Technological progress further complicates the legal picture. Current models of sensors and self-driving vehicles will be eclipsed by future iterations. The law, and any lawsuits for self-driving accidents, will have to keep pace with these advancements.

How much responsibility do autonomous vehicle operators have in an accident? Existing laws may not be fully prepared to answer that question.

Who may be liable for self-driving vehicle accidents?
Many industries are considering forms of automation to increase their efficiency and safety, but self-driving trucks like these still face considerable technological and regulatory barriers before they become commonplace.

While Uber was cleared of any criminal liability for the fatal accident in Tempe, the Yavapai County Attorney’s Office stated that the driver’s conduct should still be investigated.

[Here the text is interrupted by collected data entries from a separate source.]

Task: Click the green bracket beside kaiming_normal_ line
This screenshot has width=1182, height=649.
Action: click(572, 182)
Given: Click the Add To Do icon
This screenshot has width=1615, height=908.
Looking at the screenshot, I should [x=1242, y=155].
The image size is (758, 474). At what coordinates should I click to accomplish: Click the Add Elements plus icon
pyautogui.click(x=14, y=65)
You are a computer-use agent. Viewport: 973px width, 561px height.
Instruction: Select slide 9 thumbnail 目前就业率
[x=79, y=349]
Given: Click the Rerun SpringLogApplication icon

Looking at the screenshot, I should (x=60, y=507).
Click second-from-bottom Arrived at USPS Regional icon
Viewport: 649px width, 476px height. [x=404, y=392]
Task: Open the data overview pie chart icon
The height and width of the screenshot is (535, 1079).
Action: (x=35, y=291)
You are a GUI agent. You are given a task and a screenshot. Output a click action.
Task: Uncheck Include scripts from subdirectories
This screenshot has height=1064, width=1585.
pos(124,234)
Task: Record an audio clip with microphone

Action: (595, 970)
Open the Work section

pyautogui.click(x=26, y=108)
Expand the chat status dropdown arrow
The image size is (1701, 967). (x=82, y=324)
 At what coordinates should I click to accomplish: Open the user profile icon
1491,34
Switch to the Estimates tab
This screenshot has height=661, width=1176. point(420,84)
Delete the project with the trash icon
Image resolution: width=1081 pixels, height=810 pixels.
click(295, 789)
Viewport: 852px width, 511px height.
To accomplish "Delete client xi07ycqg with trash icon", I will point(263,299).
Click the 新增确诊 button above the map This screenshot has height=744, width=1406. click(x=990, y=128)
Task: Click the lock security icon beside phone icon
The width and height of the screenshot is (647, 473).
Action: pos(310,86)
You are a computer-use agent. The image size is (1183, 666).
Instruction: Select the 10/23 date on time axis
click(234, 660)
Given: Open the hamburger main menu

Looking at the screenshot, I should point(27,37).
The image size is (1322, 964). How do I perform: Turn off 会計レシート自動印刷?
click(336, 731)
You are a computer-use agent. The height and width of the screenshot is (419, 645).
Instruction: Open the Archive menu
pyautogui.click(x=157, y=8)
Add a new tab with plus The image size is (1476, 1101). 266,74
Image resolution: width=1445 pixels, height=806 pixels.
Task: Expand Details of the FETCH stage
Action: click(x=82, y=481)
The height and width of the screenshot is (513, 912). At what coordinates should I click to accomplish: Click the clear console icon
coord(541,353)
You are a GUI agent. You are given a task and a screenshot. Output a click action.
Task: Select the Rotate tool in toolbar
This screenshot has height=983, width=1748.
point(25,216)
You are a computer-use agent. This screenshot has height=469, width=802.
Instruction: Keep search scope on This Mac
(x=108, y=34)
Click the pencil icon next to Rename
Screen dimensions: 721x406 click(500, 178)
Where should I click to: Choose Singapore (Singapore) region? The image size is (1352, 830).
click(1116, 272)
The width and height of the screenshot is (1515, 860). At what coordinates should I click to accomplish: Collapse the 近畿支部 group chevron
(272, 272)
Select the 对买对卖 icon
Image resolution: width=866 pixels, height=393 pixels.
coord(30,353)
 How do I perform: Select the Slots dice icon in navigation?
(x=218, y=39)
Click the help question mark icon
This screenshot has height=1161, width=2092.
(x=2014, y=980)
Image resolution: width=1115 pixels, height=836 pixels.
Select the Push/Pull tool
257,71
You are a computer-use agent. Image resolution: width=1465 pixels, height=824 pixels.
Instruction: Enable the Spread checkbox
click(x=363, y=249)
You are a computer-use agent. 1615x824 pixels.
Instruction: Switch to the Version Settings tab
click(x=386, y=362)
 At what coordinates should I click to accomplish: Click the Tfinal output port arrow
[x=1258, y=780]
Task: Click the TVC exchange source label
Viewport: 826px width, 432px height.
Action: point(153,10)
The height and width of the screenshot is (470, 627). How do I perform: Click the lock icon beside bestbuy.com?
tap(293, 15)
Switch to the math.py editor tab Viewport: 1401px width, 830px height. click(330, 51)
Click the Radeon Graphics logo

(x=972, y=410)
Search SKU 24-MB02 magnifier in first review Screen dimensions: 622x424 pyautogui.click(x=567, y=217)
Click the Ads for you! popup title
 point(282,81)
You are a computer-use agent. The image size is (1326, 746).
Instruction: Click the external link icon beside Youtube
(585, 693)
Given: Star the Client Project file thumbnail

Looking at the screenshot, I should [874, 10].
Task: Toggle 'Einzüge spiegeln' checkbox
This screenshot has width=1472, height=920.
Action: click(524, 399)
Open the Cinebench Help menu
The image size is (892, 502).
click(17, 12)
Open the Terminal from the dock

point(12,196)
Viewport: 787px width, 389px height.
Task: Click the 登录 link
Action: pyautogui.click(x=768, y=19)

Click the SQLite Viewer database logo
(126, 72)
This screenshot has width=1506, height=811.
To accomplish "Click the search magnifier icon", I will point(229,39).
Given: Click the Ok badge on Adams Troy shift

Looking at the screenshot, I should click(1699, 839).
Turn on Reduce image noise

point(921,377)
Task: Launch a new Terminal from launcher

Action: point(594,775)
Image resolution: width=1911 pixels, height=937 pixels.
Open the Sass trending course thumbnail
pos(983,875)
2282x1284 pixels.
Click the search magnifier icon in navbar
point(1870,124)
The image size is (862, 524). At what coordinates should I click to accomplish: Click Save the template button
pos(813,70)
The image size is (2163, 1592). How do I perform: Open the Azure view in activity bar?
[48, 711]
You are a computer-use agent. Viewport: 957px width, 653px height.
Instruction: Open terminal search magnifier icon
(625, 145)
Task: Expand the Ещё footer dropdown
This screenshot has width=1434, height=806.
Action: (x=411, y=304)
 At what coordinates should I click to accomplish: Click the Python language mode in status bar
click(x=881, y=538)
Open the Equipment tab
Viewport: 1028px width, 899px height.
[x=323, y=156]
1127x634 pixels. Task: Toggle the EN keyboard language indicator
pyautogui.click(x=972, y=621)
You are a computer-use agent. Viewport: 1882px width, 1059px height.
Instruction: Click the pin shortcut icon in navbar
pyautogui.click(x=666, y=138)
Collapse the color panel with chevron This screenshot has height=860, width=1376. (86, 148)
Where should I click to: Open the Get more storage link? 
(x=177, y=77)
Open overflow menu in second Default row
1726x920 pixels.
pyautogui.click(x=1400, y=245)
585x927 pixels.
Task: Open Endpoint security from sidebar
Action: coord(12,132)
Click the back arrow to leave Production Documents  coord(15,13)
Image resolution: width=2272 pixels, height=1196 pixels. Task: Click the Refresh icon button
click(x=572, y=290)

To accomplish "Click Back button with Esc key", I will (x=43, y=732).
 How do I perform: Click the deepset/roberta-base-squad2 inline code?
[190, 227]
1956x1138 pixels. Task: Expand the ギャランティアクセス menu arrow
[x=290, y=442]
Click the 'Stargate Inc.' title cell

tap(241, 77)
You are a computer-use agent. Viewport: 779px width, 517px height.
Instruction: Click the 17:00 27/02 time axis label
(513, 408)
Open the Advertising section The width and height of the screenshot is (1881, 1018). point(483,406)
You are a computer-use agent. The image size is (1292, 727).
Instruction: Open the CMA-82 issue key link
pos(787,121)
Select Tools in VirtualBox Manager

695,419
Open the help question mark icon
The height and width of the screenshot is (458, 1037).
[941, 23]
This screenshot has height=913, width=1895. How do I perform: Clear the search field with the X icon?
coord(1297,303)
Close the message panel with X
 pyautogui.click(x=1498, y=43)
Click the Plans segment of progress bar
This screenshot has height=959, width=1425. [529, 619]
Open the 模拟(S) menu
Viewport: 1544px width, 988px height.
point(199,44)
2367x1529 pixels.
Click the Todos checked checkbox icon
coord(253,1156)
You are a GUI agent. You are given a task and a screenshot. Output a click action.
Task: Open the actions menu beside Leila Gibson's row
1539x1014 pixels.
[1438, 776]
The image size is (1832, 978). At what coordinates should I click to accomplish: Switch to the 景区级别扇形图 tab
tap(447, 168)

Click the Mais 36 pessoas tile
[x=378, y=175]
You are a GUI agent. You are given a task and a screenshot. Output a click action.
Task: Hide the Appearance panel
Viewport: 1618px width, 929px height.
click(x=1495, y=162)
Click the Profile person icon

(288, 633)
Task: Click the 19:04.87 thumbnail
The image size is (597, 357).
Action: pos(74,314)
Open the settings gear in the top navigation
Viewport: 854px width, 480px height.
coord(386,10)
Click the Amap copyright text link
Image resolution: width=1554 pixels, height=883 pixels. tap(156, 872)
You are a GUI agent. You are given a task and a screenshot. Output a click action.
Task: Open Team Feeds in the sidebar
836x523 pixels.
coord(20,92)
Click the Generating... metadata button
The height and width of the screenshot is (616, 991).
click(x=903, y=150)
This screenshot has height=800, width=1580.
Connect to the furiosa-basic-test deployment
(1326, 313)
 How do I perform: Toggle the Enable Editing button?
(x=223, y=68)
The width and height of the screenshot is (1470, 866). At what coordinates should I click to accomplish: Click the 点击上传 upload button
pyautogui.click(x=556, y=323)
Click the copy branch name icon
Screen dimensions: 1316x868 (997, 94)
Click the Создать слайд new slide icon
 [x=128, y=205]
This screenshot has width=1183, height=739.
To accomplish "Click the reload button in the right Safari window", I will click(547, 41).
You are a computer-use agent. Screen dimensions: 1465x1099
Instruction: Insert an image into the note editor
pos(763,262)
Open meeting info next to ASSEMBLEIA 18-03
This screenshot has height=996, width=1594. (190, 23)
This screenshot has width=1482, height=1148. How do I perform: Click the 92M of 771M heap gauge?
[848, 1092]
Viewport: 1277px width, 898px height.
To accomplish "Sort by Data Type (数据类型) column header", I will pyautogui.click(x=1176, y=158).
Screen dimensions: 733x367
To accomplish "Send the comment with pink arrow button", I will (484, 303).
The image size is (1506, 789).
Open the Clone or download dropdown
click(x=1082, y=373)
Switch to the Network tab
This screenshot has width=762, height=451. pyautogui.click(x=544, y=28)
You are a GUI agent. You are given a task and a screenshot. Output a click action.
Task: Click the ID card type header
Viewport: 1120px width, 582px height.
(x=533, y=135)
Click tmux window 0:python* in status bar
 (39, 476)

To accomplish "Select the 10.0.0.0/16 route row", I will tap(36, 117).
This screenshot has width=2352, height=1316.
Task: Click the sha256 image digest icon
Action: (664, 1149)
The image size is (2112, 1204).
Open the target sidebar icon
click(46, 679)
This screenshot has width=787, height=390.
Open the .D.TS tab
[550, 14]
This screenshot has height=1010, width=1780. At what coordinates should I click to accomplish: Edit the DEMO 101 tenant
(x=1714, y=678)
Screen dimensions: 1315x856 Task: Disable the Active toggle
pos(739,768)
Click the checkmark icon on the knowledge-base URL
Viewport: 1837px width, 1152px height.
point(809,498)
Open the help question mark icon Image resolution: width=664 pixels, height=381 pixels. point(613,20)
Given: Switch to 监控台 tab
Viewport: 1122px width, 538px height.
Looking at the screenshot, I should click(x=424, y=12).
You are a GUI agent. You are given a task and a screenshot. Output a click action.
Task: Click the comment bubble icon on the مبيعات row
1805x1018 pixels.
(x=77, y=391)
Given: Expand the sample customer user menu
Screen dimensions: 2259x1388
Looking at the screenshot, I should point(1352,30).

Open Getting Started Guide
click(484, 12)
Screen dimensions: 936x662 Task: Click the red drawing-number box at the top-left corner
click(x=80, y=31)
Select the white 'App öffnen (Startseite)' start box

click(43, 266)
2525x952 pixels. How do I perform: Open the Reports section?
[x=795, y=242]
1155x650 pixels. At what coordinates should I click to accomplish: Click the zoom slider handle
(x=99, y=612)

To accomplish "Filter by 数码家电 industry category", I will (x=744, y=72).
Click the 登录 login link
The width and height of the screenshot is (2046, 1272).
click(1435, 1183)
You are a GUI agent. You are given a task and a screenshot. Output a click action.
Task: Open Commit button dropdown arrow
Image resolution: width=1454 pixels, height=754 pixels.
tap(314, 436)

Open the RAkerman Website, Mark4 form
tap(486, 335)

The Uber driver initially claimed she was looking at a work-related display, but investigators learned that she was most likely watching a Hulu stream. The car was in autonomous mode at night, and the street where the accident occurred was dark enough that the victim seemingly appeared out of nowhere when they came within range of the vehicle’s headlights.

This presents a unique quandary for the operators of self-driving vehicles. How much responsibility does the “driver” in this case have, especially in vehicles that are fully autonomous? How much attention do they have to pay to the road if the car is supposed to do everything?

Operator liability is a concern not just for individual drivers (or observers, in this case), but for companies that rely on large vehicle fleets. Trucking companies, for example are considering the costs and benefits of transitioning to autonomous vehicles. However, adoption for the new technology may be slowed by the potential for expensive lawsuits should safety systems fail, or if improper maintenance compromises a self-driving system.

Future laws regulating autonomous vehicles will likely affect litigation around self-driving vehicle accidents

Under the Trump administration, in 2018 the NHTSA proposed plans to revise existing safety rules for autonomous vehicles. Currently, all self-driving cars must adhere to safety standards that were originally written for standard passenger vehicles. It is an effort to streamline the currently patchwork nature of regulations for self-driving vehicles around the country But even if these changes are implemented, these new guidelines could potentially be reversed by future administrations.

For now, only laws at the state level govern autonomous vehicles, but there is little uniformity from one state to the next. California is considered one of the more strict states in regards to self-driving vehicles (while still allowing the testing of completely autonomous vehicles on public roads). On the other hand, while Arizona initially did away with regulations on self-driving vehicle testing, it banned Uber’s vehicles from the state after the Tempe incident.

In the future, the question of liability for self-driving vehicle accidents will depend on  the location of the accidents. As Arizona has proven, lawmakers and regulators alike will likely be trying to straddle the line between holding operators liable, while trying to avoid the perception of interfering with lucrative technological innovation.